== Supplied material ==

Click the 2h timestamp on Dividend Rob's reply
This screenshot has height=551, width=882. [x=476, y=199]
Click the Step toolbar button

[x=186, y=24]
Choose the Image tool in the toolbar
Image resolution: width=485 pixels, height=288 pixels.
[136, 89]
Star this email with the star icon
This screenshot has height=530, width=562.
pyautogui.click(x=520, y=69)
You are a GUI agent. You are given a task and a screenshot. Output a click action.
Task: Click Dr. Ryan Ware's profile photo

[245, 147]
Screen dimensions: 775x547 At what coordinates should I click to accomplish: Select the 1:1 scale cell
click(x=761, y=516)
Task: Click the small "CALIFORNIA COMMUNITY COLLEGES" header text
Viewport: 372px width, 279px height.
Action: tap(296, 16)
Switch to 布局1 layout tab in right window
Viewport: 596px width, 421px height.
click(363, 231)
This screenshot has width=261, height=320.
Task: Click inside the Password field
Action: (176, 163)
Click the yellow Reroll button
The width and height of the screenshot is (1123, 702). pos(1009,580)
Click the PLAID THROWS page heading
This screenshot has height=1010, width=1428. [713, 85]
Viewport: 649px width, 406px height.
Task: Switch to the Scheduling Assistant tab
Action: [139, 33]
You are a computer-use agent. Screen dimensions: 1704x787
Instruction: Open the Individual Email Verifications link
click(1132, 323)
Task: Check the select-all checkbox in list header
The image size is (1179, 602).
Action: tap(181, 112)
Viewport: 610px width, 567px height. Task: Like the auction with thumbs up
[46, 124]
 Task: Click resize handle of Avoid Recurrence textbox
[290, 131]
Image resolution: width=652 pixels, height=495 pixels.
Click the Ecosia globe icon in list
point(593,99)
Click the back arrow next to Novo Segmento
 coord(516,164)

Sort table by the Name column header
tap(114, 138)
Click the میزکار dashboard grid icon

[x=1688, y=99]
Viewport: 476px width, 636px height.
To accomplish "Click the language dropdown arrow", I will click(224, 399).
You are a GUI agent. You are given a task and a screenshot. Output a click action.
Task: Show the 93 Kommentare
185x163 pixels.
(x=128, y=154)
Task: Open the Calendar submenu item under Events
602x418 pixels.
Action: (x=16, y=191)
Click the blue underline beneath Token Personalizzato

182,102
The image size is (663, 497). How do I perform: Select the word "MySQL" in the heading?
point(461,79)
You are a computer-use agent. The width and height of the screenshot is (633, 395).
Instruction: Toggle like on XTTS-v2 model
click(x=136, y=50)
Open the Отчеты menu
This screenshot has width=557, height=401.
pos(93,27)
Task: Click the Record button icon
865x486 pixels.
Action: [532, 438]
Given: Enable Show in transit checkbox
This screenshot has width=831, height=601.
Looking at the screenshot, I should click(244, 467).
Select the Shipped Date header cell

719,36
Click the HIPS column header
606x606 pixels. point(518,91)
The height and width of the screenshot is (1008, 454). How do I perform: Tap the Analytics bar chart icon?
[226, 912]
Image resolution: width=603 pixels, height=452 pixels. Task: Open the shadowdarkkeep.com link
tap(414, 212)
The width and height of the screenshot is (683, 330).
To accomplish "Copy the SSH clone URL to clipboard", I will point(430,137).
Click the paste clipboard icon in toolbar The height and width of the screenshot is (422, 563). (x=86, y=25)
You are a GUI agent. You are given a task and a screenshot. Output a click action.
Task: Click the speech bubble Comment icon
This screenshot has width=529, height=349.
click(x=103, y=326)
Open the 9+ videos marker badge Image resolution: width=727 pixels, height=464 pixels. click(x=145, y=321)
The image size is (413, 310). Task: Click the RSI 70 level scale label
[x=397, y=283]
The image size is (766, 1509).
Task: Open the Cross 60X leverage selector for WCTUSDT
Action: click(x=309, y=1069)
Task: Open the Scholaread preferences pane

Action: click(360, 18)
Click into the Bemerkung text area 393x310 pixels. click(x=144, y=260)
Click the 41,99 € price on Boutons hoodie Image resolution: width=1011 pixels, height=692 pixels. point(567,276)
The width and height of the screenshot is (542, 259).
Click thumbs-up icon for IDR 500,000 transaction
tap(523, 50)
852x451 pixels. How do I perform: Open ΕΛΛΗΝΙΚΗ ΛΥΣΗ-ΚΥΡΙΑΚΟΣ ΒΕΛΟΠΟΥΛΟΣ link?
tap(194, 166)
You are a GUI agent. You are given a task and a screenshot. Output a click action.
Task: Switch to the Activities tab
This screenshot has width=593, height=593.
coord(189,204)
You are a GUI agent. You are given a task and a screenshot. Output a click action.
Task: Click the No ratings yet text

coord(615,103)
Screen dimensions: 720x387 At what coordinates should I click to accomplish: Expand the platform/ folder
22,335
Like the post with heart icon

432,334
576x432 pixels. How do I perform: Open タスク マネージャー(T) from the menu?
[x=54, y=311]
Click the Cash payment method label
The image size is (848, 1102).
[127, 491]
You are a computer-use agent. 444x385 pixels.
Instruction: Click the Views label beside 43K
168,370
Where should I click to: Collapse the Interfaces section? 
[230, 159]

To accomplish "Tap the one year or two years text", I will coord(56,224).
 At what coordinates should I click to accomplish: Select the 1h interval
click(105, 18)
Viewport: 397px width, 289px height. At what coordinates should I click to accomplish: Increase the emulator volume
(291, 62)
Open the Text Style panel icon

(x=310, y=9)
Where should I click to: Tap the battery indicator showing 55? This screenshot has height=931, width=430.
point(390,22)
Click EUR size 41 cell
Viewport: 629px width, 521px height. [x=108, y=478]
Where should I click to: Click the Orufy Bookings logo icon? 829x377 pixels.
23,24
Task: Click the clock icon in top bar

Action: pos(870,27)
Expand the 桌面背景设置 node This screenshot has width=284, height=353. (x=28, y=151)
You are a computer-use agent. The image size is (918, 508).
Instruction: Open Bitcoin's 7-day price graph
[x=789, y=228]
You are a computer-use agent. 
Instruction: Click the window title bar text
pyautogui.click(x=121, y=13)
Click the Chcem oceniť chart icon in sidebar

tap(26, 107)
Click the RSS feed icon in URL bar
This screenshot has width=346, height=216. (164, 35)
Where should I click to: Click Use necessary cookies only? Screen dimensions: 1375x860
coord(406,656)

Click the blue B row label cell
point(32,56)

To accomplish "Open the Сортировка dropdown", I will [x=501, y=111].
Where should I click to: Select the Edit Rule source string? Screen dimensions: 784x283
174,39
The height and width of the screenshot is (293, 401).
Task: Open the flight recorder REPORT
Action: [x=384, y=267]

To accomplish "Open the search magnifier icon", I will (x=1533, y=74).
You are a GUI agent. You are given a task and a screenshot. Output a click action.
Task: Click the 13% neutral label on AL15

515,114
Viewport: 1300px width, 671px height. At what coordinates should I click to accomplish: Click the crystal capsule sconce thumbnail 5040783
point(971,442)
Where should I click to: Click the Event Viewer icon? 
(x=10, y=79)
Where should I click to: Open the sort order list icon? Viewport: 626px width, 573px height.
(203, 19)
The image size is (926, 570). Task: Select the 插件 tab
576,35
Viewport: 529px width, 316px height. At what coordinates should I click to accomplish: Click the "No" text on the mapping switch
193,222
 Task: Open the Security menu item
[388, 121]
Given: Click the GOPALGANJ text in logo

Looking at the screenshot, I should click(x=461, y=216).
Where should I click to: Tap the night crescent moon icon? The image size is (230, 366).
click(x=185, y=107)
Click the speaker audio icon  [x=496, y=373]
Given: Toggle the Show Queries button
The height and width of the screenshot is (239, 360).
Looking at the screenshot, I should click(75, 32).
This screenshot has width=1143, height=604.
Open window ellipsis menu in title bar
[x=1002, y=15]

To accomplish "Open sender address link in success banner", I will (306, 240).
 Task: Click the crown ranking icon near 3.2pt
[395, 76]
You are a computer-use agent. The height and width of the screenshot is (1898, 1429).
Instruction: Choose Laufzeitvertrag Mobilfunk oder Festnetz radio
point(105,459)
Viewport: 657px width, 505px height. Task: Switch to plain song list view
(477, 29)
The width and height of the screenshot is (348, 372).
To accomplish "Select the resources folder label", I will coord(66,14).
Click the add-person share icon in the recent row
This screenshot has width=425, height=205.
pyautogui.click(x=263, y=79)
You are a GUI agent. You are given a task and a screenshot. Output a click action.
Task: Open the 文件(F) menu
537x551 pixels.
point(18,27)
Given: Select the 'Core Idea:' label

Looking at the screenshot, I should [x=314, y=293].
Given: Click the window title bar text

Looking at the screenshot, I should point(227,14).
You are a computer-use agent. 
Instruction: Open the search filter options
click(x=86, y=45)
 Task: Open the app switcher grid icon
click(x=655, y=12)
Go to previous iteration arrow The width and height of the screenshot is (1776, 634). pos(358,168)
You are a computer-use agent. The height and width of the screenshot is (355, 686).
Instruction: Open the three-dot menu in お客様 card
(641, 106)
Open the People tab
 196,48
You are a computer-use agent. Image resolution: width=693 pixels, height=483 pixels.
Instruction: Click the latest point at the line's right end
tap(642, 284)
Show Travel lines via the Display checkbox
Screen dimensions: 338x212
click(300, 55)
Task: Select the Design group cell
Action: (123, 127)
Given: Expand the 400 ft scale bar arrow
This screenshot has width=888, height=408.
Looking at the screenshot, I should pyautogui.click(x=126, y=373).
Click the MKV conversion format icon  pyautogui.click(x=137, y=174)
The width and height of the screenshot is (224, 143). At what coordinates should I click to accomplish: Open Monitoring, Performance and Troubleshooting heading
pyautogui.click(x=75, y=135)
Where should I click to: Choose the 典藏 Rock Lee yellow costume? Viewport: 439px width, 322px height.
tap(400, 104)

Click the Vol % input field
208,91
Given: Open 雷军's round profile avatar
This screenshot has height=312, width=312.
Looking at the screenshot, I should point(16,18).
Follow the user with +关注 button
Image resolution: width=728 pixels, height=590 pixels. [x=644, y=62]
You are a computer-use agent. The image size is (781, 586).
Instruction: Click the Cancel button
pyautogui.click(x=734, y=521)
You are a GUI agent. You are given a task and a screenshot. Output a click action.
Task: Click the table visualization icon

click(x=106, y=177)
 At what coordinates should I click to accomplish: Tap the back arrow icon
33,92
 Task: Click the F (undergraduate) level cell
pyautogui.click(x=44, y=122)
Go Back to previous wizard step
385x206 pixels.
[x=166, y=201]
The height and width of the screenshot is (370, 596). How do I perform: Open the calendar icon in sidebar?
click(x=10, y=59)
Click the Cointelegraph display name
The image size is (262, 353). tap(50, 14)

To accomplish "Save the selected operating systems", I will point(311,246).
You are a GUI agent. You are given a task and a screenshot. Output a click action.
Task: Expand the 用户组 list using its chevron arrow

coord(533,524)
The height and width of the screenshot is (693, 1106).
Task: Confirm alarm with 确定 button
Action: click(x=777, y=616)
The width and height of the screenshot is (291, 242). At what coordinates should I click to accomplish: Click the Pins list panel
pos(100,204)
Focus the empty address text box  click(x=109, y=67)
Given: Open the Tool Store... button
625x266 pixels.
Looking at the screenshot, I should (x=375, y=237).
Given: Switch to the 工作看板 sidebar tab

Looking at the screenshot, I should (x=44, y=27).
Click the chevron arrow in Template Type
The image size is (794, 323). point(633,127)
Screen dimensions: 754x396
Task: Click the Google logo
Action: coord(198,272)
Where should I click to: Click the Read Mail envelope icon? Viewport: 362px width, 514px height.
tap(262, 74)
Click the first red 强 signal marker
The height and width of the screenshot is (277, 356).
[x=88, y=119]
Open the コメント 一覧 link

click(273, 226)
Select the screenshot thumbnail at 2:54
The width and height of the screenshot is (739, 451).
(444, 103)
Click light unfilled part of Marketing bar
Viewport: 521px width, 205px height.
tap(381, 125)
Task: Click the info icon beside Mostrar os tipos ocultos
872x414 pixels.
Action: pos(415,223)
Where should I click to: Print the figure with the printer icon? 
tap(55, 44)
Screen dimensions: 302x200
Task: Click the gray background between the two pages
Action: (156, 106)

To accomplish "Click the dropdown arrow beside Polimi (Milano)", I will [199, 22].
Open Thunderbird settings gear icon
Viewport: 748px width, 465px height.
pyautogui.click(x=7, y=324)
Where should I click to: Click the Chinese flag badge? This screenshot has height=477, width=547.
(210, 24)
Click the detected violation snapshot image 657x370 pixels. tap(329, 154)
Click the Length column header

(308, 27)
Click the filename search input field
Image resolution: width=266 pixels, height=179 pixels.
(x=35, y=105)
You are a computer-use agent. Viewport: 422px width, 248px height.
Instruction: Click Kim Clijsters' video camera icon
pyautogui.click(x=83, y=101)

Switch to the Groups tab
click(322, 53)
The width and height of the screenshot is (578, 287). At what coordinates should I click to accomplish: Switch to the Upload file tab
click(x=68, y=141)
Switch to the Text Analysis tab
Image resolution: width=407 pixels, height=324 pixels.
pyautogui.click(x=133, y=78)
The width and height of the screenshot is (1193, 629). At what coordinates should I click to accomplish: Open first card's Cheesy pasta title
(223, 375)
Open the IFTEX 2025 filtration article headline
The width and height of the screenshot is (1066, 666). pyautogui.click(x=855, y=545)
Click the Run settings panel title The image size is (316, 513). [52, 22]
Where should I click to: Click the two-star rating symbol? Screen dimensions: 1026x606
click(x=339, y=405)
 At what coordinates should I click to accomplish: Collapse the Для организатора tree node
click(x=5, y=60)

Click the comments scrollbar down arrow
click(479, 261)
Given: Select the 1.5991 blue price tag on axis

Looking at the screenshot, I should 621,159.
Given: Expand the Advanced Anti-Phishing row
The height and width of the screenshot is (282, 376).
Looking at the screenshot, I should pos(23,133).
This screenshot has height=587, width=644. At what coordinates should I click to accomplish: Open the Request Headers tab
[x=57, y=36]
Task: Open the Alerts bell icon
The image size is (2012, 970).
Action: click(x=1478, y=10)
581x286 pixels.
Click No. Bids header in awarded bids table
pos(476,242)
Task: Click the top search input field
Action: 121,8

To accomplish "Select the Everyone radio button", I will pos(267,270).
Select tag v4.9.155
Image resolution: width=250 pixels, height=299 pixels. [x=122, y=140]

===

> _What is needed_:
Filter the records down to the lines that contain the string "address", and copy those lines.

> _Task output_:
To accomplish "Open sender address link in success banner", I will (306, 240).
Focus the empty address text box  click(x=109, y=67)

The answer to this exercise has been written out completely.